TheR1sing3un opened a new pull request, #377:
URL: https://github.com/apache/paimon-rust/pull/377
### Purpose
Linked issue: close #376
When planning a scan, `merge_manifest_entries`
(`crates/paimon/src/table/table_scan.rs`) nets manifest `ADD`/`DELETE` entries
by `(partition, bucket, file_name)`, **omitting `level`**. A single-sorted-run
compaction upgrades a file *in place* (Java `PojoDataFileMeta.upgrade` reuses
the file name and only bumps `level`), emitting `DELETE f@oldLevel` + `ADD
f@newLevel` with the same name. The level-less key lets the `DELETE` cancel the
upgraded `ADD` too, so the live file is dropped from the plan and **its rows
are silently lost on read**.
This mirrors the fix to Java semantics: `FileEntry.Identifier` includes
`level`, and `AbstractFileStoreScan.readAndMergeFileEntries` nets add/delete by
that full identifier.
### Brief change log
- Rewrite `merge_manifest_entries` to collect every `DELETE`'s full
`Identifier` (incl. `level`) and keep `ADD`s whose `identifier()` is not
deleted — reusing the existing `ManifestEntry::identifier()`. This matches Java
`AbstractFileStoreScan.readAndMergeFileEntries` and is independent of
add/delete ordering.
- Align `Identifier`'s `Hash` impl with its `Eq` (and Java
`FileEntry.Identifier.hashCode`): hash all identity fields (`partition, bucket,
level, file_name, extra_files, embedded_index, external_path`).
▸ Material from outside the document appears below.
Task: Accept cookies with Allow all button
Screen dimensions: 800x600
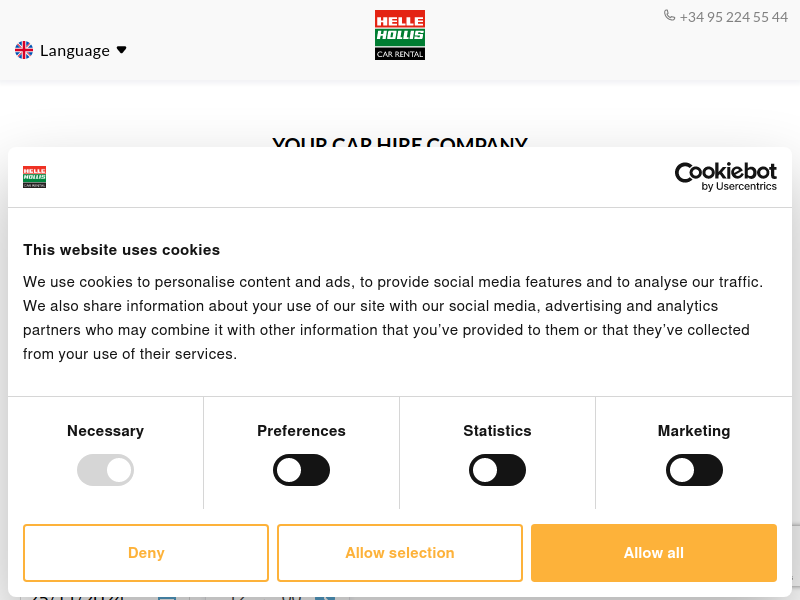Action: pyautogui.click(x=654, y=553)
The previous
`Hash` only hashed `partition/bucket/file_name`, so in-place upgraded files all
collided in the dedup set.
### Tests
Two hermetic unit tests (pure logic, no external deps):
-
`table_scan::tests::test_merge_manifest_entries_keeps_in_place_upgraded_file`:
feeds `ADD f@L0, DELETE f@L0, ADD f@L5, ADD g@L0` and asserts the live set is
`{f@L5, g@L0}`.
-
`manifest_entry::tests::test_identifier_distinguishes_in_place_level_upgrade`:
`f@L0` and `f@L5` are unequal and do not alias in a `HashSet<Identifier>`.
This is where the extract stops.